Document text ::
* * * * *

## Amazon Product Analysis, including Review Analysis ##
The .csv has been imported in the first project file to create a star schema image, attached in the folder. 

In [None]:
import pandas as pd
import sqlite3
from sqlalchemy import create_engine

engine = create_engine('sqlite:///amazon_sales.csv')

csv_filepath = 'data/amazon_sales.csv'
raw_df = pd.read_csv(csv_filepath)

raw_df.to_sql('stg_amazon_products_reviews_raw', engine, if_exists='replace', index=False)

print("Raw data loaded successfully into the 'stg_amazon_products_reviews_raw' table.")

In [None]:
%load_ext sql
%sql sqlite:///amazon_sales.csv

In [None]:
%%sql

CREATE TABLE dim_product(
    product_key INT PRIMARY KEY,
    product_id VARCHAR(20) NOT NULL UNIQUE, 
    product_name VARCHAR(50) NOT NULL,
    category TEXT,
    discounted NUMERIC,
    actual_price NUMERIC,
    discount_percentage NUMERIC, 
    product_link LINK
);

In [None]:
%%sql

INSERT INTO dim_product(
    product_id, product_name, category, actual_price, discount_percentage, product_link
    )
SELECT
    t1.product_id,
    t1.product_name,
    t1.category,
    t1.actual_price,
    t1.discount_percentage,
    t1.product_link
FROM (
    SELECT
        product_id,
        product_name,
        category, 
        actual_price,
        discount_percentage,
        product_link
    FROM stg_amazon_products_reviews_raw
    GROUP BY 1, 2
) AS t1;

In [None]:
%%sql

CREATE TABLE dim_review_detail(
    review_key INT UNIQUE,
    review_content TEXT, 
    img_link LINK
)

In [None]:
%%sql 

INSERT INTO dim_review_detail(
    review_content, img_link
)
SELECT
    T1.review_content,
    T1.img_link
FROM (
    SELECT 
        review_content,
        img_link
    FROM stg_amazon_products_reviews_raw
    GROUP BY 1, 2
) AS T1;

In [None]:
%%sql 

CREATE TABLE dim_user(
    user_key INT UNIQUE,
    user_id VARCHAR(20) NOT NULL UNIQUE,
    user_name VARCHAR(50),
    customer_location TEXT
)

In [None]:
%%sql

INSERT INTO dim_user(
    user_id, user_name
    )

* * * * *

Jobs ::
a: In the Amazon product analysis page, what table does the raw data get loaded into?
b: From the Amazon product analysis page, reproduce everything from "## Amazon Product" down to "raw_df = pd.read_csv(csv_filepath)".

Supplied data ::
* * * * *

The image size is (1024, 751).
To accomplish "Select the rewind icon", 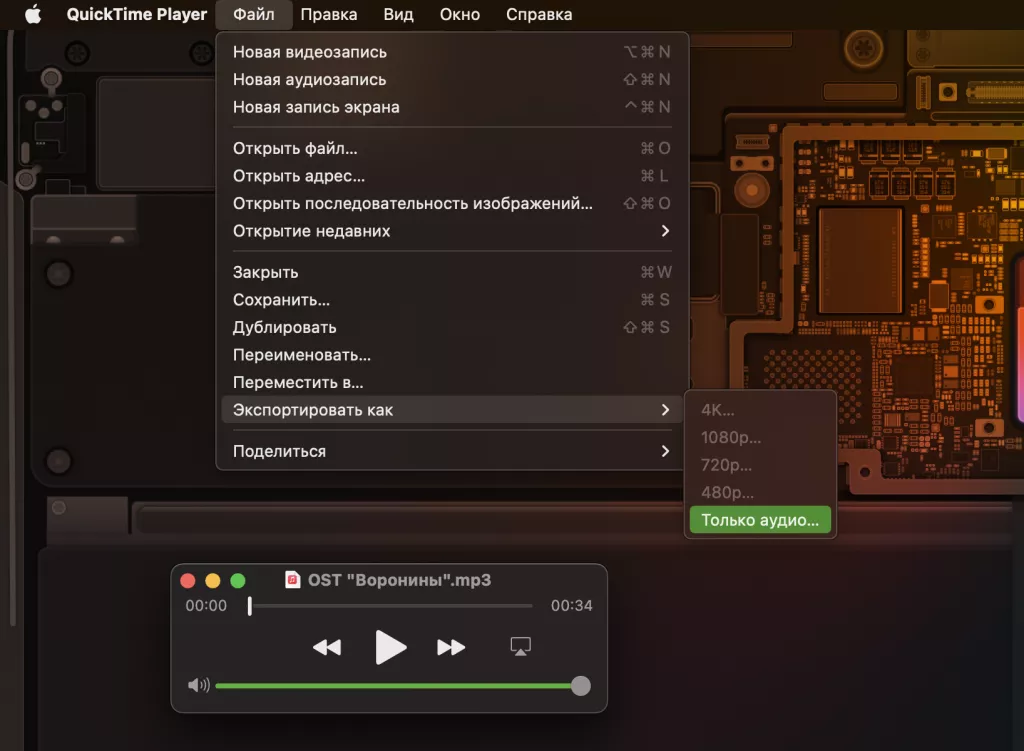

* * * * *

Responses per task ::
a: stg_amazon_products_reviews_raw

b:
## Amazon Product Analysis, including Review Analysis ##
The .csv has been imported in the first project file to create a star schema image, attached in the folder. 

In [None]:
import pandas as pd
import sqlite3
from sqlalchemy import create_engine

engine = create_engine('sqlite:///amazon_sales.csv')

csv_filepath = 'data/amazon_sales.csv'
raw_df = pd.read_csv(csv_filepath)